What you might ask? HOUSEPARENTING!! I work in a long term residential foster care facility. The same one I have worked in for the last 9 years, in the same cottage for over 6 years and I am unable to describe my pain at the moment.
I have spent the better part of this weekend packing up two boys that I have raised since the day I moved into this cottage, and I have been sobbing or flat out bawling the whole time. They are going to live with their birth mother when they get back from camp on Wednesday. I have grown to love these boys more than I can describe, and I never thought it would be this hard to see them go. Of course until 9 months ago, nobody thought they would ever leave before they graduated from high school or college.
One of the boys is now 8 years old, and can only remember us as parents. He has not lived with his birth mom since he was a toddler. What makes it even harder, is the fact that I am not sure they are going to a better situation. They will go from having virtually all their needs met to a situation where daily life will be a struggle. They will go from a situation where education, spiritual and moral training, hygiene, was important and taught, to a situation where it’s not. It will be an absolute culture shock to both because it is not a lifestyle they can remember living in, and the weekend visits that have taken place once a month for the last 6 months can no way portray what is in store for them.

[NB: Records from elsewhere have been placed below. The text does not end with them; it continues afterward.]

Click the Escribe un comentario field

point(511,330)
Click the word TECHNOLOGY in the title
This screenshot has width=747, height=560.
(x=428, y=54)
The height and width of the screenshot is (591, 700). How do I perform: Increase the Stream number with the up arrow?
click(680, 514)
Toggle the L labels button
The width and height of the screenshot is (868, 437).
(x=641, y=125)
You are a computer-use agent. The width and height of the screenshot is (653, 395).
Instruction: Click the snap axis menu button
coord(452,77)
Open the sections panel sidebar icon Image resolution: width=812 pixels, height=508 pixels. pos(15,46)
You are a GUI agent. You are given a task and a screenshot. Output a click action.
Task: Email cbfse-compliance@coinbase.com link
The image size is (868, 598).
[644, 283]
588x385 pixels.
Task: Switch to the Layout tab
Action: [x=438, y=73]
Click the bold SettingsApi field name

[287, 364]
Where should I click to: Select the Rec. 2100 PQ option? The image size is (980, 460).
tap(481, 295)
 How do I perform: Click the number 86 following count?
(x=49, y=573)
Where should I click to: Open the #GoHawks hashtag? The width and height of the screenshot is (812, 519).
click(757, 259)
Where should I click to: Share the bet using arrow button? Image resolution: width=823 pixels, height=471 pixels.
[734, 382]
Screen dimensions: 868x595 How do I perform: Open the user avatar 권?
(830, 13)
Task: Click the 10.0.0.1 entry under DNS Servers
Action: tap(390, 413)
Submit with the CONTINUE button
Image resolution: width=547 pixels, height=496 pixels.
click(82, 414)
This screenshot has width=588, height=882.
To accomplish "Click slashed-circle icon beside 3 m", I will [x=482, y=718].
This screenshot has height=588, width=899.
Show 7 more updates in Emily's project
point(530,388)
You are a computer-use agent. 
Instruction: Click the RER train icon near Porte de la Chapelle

There are other kids here that I love and I know the pain of this week will lesson and life will go on, though I know it will never go away. I know because I am still saddened every time I think of Madison, the first stealer of my heart. I still get choked up when I start thinking about her and have often cried.
I am sure it looks awful funny for someone to see a big manly guy like me in tears, and I must say it is hard to see the screen through the blur, but it really hurts and I can’t help it.
It really SUCKS. In order to care for these kids they way you should, you have to LOVE them, and when you love them, it is only a matter of time until you are hurt. The question is: How many times can you take the pain?
The problem is you cannot stay detached. If you do you will suck as a houseparent. You have to build relationships, you have to nurture, you have to love, even big pain in the butt teenagers that don’t want to be there, and are juvenile delinquents (I know because I cared for them before too). The kids will know how much you care, and your effectiveness will be a direct reflection.
As for me. If you pray, please pray for me, my wife and all the kids in our cottage because we know life has to go on. And also for these boys – that everything will be alright.